2013 Conference of the International Medical Geology Association (25–29 August 2013)

Paper No. 6
Presentation Time: 11:00 AM


KARAKAYA, Necati and KARAKAYA, Muazzez, Geology Engineering, Selçuk University, Konya, 42079, Turkey, necat23@hotmail.com

This study was undertaken to assess the status of drinking and river water quality in the urban areas in Espiye region (Giresun, Turkey), where the largest massive sulfide (VMS) deposits were formed in Turkey. This study was made at about 100-120 square km area, and waters contaminated with over 20 different ore deposits/wastes in different scale. A total of 40 water samples were collected along the main rivers and stream, spring, and leakage waters. Some in-situ parameters, such as pH, electrical conductivity, temperature, and dissolved oxygen, were also measured on-site.

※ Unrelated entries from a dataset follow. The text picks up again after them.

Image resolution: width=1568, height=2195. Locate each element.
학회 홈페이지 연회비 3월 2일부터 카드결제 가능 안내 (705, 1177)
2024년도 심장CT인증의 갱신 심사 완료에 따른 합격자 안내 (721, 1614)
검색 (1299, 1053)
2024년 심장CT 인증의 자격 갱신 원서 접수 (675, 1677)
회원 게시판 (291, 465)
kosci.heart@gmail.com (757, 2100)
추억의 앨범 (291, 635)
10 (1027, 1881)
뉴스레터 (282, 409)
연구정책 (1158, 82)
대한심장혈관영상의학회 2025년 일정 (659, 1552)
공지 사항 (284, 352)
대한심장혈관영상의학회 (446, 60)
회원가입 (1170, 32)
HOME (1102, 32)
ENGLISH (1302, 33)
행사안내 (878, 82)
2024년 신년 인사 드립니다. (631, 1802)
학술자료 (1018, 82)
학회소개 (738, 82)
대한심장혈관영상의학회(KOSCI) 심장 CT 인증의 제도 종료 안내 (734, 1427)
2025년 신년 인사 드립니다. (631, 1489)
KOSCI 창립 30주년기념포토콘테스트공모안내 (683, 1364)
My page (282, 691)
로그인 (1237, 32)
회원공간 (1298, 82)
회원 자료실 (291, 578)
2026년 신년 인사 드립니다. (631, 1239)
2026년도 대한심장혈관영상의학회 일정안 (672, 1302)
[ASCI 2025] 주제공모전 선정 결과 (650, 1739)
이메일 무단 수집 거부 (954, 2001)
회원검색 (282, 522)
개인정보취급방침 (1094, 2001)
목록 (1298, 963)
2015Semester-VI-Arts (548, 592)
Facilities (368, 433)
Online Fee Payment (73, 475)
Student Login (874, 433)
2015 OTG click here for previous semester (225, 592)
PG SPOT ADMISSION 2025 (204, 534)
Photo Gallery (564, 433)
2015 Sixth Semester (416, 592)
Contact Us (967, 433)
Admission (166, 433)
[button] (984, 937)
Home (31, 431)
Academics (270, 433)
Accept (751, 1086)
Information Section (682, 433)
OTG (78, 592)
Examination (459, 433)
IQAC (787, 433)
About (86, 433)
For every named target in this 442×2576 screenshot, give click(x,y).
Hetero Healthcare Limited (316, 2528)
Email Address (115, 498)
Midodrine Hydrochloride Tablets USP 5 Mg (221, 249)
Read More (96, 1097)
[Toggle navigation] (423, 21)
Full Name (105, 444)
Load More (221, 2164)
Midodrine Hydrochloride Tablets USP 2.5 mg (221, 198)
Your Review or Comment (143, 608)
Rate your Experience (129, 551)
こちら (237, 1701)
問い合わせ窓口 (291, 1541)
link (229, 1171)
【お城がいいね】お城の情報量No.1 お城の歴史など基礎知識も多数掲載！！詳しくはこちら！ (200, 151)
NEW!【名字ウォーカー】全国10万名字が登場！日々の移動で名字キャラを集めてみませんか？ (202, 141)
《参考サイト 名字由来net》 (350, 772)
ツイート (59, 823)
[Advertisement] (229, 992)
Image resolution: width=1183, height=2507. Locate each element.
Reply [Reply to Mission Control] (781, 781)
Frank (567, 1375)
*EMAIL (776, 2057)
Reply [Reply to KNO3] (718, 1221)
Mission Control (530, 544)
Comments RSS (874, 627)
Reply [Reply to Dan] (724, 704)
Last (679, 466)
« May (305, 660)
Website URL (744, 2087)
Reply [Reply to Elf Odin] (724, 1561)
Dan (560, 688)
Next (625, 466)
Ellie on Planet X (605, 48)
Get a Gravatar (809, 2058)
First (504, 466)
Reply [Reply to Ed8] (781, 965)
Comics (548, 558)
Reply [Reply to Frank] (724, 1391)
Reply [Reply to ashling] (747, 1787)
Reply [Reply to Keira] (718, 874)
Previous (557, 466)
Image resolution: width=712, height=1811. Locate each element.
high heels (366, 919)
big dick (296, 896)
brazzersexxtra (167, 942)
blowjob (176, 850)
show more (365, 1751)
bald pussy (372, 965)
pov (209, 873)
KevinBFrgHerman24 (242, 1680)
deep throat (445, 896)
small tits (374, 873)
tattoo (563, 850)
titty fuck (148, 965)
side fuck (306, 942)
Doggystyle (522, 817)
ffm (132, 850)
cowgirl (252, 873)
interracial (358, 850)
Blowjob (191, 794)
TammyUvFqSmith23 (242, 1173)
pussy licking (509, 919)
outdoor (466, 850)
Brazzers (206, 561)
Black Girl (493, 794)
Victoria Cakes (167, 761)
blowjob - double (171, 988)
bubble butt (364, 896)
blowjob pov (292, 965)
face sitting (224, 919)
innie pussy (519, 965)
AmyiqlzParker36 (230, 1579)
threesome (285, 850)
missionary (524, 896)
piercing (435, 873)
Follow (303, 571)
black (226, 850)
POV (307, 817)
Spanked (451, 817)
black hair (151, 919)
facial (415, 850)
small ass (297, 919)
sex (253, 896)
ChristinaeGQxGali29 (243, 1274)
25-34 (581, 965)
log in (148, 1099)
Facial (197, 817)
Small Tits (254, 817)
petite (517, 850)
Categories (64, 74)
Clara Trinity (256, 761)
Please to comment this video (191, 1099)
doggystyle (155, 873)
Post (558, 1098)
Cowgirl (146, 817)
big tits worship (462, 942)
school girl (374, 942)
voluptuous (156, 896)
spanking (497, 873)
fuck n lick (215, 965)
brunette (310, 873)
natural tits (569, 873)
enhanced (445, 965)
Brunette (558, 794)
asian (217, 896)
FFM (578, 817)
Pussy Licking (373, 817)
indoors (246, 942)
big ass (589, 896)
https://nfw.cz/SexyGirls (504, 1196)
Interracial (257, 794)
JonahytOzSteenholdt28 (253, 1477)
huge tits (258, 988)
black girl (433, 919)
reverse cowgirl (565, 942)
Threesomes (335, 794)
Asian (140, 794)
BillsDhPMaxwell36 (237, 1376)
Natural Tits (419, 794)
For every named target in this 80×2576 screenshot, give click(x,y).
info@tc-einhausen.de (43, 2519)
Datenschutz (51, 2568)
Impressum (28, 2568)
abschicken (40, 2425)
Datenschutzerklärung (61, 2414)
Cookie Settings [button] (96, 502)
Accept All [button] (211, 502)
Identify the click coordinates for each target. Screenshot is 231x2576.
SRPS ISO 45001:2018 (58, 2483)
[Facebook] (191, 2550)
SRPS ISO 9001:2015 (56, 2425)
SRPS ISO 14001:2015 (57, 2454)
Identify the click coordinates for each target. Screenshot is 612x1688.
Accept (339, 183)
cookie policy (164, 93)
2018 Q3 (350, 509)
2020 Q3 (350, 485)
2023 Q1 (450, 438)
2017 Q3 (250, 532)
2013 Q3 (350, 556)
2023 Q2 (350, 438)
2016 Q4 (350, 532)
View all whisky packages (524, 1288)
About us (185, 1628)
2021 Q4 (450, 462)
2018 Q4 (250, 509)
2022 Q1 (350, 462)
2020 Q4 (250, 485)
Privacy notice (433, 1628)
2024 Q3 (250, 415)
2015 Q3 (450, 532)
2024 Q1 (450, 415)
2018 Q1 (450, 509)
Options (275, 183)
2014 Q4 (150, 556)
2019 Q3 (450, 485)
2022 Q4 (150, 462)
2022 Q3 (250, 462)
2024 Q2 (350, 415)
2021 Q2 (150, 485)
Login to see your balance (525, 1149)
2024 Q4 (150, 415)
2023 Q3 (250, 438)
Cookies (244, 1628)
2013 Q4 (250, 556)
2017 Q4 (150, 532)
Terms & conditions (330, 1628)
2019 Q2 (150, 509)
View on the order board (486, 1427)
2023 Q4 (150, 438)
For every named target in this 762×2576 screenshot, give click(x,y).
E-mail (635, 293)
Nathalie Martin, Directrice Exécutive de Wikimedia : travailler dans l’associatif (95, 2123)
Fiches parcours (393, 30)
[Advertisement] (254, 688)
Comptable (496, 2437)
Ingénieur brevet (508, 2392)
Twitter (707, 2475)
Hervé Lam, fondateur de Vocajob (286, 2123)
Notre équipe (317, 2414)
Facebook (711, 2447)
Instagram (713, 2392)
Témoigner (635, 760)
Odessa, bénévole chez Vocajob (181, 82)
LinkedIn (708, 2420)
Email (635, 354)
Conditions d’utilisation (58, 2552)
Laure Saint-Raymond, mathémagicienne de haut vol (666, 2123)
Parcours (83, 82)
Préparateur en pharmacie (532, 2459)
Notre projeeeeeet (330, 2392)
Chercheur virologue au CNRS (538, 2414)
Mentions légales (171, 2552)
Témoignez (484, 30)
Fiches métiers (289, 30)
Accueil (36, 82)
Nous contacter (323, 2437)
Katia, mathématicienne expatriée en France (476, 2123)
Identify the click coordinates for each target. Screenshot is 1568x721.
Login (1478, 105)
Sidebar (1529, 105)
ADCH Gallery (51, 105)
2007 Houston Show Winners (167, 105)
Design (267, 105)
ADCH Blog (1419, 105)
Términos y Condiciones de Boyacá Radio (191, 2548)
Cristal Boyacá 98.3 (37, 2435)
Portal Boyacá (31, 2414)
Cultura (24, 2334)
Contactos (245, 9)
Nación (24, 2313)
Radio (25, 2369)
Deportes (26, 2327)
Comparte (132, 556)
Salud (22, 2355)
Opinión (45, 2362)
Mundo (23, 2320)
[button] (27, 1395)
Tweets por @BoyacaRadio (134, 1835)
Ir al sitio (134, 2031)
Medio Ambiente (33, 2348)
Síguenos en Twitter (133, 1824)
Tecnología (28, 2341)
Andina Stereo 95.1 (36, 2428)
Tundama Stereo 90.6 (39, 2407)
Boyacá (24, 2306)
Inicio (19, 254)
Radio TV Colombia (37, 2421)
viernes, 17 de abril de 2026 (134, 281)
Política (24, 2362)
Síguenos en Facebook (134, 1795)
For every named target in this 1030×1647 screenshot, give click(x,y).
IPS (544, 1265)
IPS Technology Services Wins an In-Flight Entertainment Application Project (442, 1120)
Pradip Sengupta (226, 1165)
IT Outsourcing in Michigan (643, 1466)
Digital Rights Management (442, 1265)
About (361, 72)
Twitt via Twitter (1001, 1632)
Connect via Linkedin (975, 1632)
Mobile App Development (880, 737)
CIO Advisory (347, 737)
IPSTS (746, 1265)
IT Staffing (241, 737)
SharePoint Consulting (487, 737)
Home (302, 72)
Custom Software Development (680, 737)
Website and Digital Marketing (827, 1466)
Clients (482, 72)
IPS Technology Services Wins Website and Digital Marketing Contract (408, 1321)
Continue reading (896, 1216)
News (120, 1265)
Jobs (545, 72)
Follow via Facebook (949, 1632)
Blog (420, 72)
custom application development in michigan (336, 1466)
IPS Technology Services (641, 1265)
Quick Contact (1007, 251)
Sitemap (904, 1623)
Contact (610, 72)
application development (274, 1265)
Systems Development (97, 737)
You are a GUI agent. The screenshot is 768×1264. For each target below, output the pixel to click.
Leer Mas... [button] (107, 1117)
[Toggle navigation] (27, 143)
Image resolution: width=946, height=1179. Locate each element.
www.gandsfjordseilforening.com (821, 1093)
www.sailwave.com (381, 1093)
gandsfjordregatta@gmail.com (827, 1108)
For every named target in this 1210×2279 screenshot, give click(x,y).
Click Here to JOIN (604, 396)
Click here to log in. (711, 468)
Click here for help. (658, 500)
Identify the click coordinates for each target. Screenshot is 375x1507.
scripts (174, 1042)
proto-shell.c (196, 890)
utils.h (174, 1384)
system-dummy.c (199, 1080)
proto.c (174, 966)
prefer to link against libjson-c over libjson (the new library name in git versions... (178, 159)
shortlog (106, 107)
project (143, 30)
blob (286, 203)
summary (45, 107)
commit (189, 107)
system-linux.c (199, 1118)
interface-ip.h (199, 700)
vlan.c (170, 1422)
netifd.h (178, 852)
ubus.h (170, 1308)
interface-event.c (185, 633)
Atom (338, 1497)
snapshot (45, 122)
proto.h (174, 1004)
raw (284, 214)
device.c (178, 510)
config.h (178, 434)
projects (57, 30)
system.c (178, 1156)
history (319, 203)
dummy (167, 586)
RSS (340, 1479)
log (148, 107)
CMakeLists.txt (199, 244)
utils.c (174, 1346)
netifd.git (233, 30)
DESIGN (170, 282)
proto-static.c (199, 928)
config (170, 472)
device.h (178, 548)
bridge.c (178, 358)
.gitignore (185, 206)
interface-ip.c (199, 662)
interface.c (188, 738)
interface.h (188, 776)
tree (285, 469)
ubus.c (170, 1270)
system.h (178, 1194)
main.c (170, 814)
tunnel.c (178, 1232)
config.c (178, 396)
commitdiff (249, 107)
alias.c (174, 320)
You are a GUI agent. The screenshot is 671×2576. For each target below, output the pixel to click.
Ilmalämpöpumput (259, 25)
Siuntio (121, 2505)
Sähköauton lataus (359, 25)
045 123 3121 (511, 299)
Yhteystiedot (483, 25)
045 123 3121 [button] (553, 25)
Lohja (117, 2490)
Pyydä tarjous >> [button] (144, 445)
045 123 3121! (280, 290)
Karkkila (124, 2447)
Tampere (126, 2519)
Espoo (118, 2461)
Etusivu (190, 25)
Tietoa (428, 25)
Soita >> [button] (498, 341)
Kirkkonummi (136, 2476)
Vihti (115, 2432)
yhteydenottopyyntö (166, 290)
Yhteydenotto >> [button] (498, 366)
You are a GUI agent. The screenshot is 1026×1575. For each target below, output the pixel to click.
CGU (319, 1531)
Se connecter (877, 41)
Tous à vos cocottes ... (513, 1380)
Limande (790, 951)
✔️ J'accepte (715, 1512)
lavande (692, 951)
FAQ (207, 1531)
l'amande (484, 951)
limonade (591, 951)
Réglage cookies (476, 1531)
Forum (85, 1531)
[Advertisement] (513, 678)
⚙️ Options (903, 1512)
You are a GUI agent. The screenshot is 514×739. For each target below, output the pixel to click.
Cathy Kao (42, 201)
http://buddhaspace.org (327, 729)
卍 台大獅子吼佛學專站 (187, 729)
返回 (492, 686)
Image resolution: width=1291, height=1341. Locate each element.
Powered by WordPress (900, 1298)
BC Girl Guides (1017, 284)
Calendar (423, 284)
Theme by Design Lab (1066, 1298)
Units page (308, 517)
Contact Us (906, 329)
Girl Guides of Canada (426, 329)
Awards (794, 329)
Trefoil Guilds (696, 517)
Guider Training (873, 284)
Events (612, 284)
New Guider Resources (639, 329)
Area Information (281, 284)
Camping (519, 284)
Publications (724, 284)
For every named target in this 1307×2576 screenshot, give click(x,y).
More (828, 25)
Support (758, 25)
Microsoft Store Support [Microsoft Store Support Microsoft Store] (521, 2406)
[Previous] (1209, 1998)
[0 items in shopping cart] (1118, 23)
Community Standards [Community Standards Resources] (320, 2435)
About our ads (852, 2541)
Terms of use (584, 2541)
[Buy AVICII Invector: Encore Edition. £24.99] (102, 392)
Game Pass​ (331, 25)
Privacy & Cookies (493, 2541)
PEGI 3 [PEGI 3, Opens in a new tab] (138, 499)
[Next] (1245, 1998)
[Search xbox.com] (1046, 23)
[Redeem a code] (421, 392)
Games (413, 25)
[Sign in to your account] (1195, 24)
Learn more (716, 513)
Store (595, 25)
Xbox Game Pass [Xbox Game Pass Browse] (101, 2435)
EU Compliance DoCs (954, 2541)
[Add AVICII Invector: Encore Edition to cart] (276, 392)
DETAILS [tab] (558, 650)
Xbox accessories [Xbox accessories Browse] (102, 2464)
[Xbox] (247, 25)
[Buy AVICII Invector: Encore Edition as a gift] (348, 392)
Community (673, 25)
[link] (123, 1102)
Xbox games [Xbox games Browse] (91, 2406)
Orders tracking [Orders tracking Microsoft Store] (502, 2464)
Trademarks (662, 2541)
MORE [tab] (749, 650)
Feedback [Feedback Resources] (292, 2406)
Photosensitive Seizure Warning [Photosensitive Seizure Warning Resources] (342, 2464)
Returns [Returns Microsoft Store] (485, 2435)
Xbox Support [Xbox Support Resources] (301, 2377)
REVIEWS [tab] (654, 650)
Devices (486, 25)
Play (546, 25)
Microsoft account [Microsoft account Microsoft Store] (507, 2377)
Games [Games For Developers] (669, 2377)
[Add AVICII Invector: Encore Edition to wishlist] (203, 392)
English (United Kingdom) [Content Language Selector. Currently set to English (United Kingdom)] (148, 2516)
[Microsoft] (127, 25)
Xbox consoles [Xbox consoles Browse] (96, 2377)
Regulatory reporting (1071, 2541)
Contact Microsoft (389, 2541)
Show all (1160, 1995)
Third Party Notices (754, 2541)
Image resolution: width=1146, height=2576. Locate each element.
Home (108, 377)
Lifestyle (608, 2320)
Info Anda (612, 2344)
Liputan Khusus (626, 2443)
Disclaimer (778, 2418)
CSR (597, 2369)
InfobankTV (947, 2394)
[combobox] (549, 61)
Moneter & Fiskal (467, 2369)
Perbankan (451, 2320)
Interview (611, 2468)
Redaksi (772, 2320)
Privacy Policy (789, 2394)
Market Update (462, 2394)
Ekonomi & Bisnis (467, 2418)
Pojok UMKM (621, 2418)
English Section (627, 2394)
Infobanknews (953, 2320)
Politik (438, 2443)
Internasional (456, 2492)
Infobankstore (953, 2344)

The filtered water samples digested by the acid digestion method were analyzed using inductively coupled plasma mass spectrometry for heavy metals and other elements.

The tectonically controlled fossil VMS deposits hosted in the Maastrichtian-Eocene magmatic rocks are either active or have been abandoned hundreds years ago. The main ore mineral assemblages are chalcopyrite, sphalerite, galena, and pyrite. The oxidation of the sulfide minerals in the deposits and wastes has caused to acid mine drainage (AMD) and the effect of AMD continues.

Most of the spring, stream and leakage waters have a strongly acidic pH and high sulfate content, and concentrations of Pb, Zn, Fe, and Cu can reach extremely high values. In addition to these elements, the concentrations of Cd, As, Mo, Se, Sb, Tl, and Bi are higher than the international and national drinking water guideline limits. Iron, aluminum, and zinc levels in stream, spring and leakage waters are enormously higher than those of the rivers. The high concentrations of toxic elements, mainly in the stream and leakage waters, are above the WHO-specified maximum acceptable level in drinking water. The risk index values of toxic elements, in the river water shows no or low risk, while most of the stream, spring and leakage waters show high and/or extremely high risk values. The concentration of the metals and pollution levels of most of the stream, spring and leakage waters may pose environmental risks and they cause disturbances brought to the living things in the area.